Assuming you have some kind of way of looking up a user/password pair. Obviously that's trivial example (as you'd probably be salting passwords, etc.), but hopefully that gives you the gist.

m

@mcavage hello, sorry for getting back so late, thanks for the example :)

Hi @panosru @mcavage how would this work ? Wouldn't req be inaccessible?
I think we need another event which would trigger right after a request is made (node's native request does not work).

How would you get the plug in to work with req (request)?

@mcavage Any way you could get into more detail on how to use Restify in this way? I am having uber-trouble understanding how to use Restify + Passport to create a (moderately) secure RESTful auth system. I cannot figure out how to check authentication again after the initial callback from Passport

I have written a quick guide about using authorizationParser as part of Stack Overflow answer.
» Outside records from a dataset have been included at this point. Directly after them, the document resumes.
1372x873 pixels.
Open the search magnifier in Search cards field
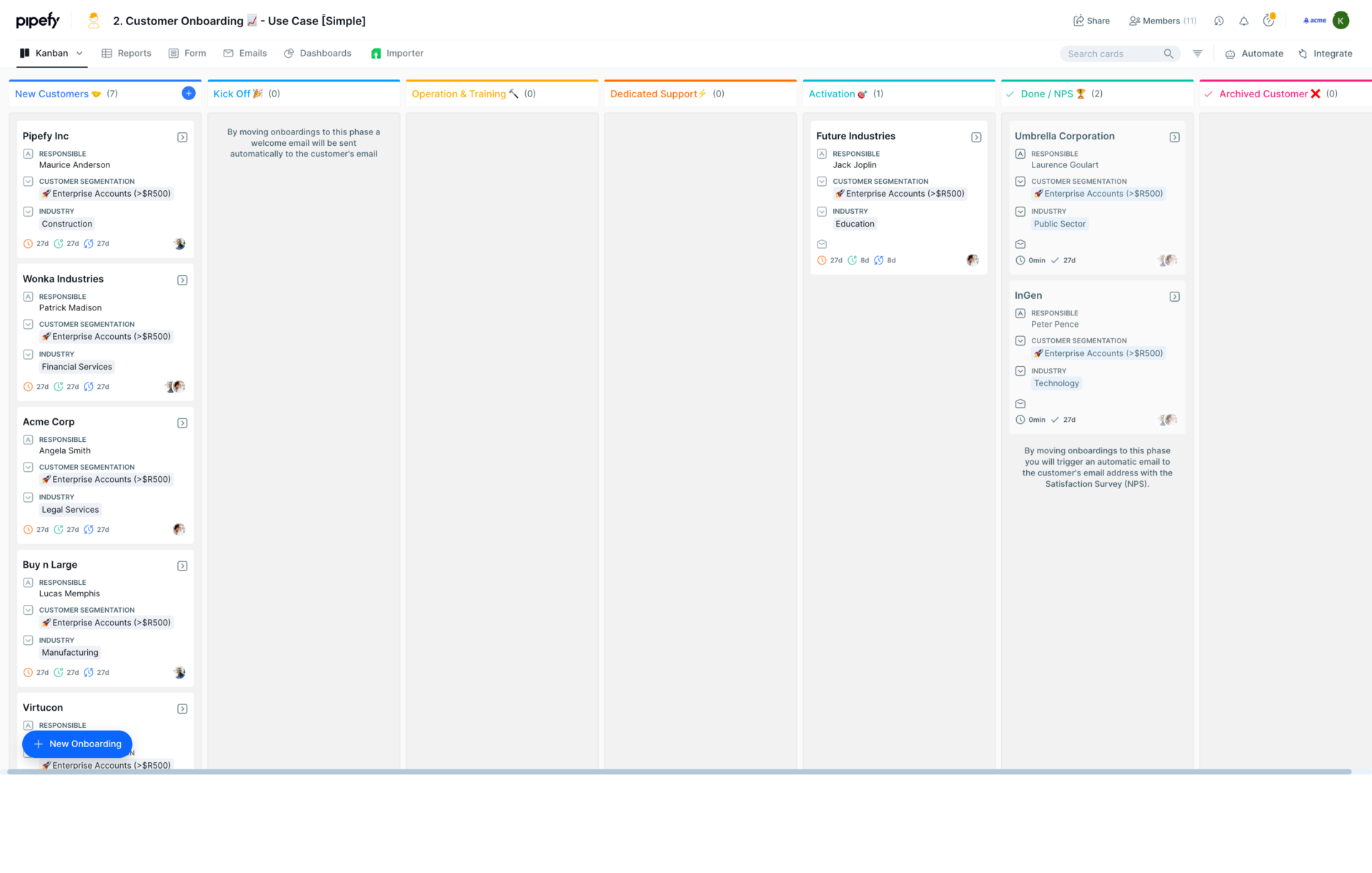pos(1169,54)
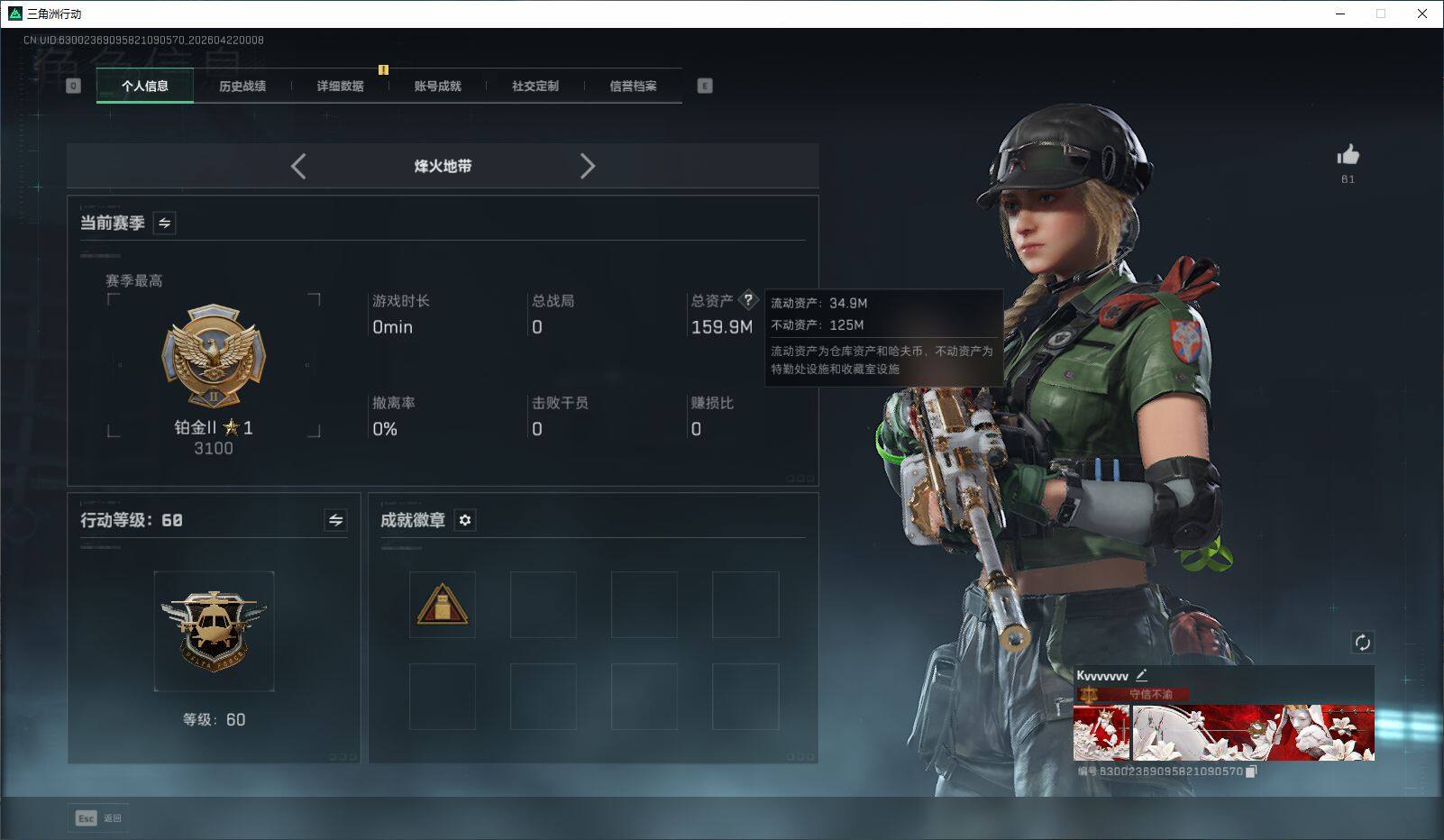The image size is (1444, 840).
Task: Open the 信誉档案 tab
Action: click(634, 86)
Might be useful, http://stackoverflow.com/a/27442155/368691.

Can anyone show me example how to use passport with restify? I don't have any error but I don't see cookie is set by passport.
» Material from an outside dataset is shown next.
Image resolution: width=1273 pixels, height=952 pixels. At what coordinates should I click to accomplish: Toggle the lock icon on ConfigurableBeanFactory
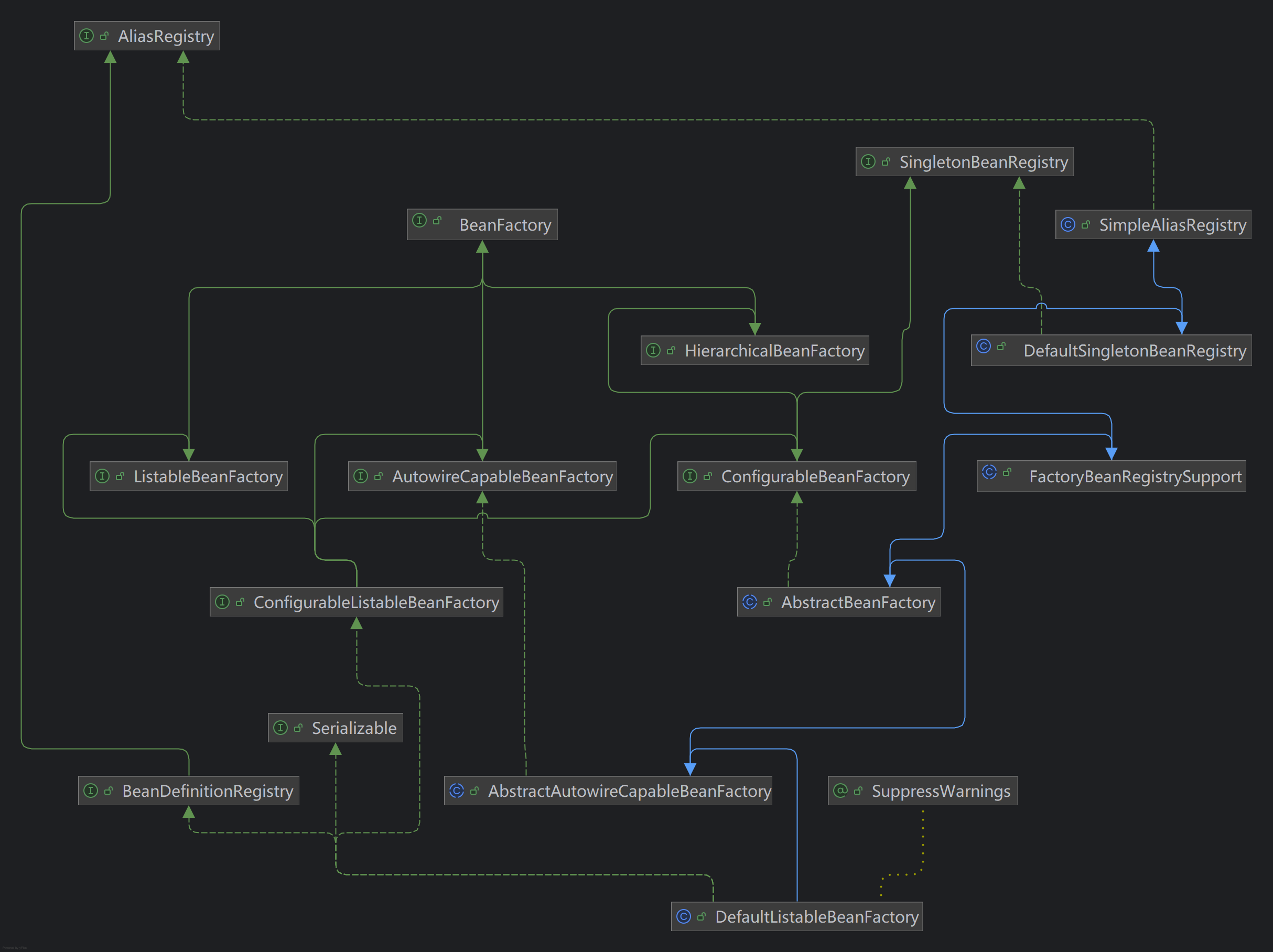pyautogui.click(x=707, y=476)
I wanted to make a "basic auth" middleware to password-protect some static content. The above documentation got me part way there, but it didn't work from a browser, which needs a certain header to request authentication from a user. Since restify errors do not respect headers set with res.header() I had to manually send the 401 error, and importantly I had to call next() with a value of false.

Here's the working middleware I came up with:

var basicAuth = function(req, res, next){                                       
  res.header('WWW-Authenticate','Basic realm="API Docs"');            

  if (                                                                          
    !req.authorization ||                                                       
    !req.authorization.basic ||                                                 
    !req.authorization.basic.password                                           
  ){                                                                            
    res.send(401);                                                              
    return next(false);                                                         
  }                                                                             

  checkUserPassword(req.authorization.basic.password, function(err,data){        
    if (err || !data){                                                          
      res.send(401);                                                            
      return next(false);                                                       
    }                                                                           
    else return next();                                                         
  });                                                                           
};

Then, to use this middleware, it can be inserted on a specific route:

server.get('/docs/', basicAuth, routes.displayDocumentation);

Or it can be "used" ahead of all routes that need basic authentication:

server.use(basicAuth);

Your milage may vary, but hopefully this is helpful to someone. The simplified middleware code doesn't provide the checkUserPassword() function, doesn't check the username at all, and isn't concerned with specific error-handling. Adjust to taste.

Thank you for the example @tapmodo. The need for next(false) makes sense, as that is used as a signal to the server that the response is done being processed.

Can you clarify what you mean by:

restify errors do not respect headers

Were you not able to send the WWW-Authenticate header to the client as part of the 401 response? If so, then we should look into that to make sure that it is sent. Could you also try: res.setHeader and see if that has a similar result?

To clarify, it appears that this code:

res.header('WWW-Authenticate','Basic realm="API Docs"');
return next(new restify.NotAuthorizedError());

...does not pass the header.

That's not a big problem (and may be desirable), but I did need to work around it.

It's definitely a surprise when it isn't sent. I'm wondering if using res.setHeader directly will behave any differently.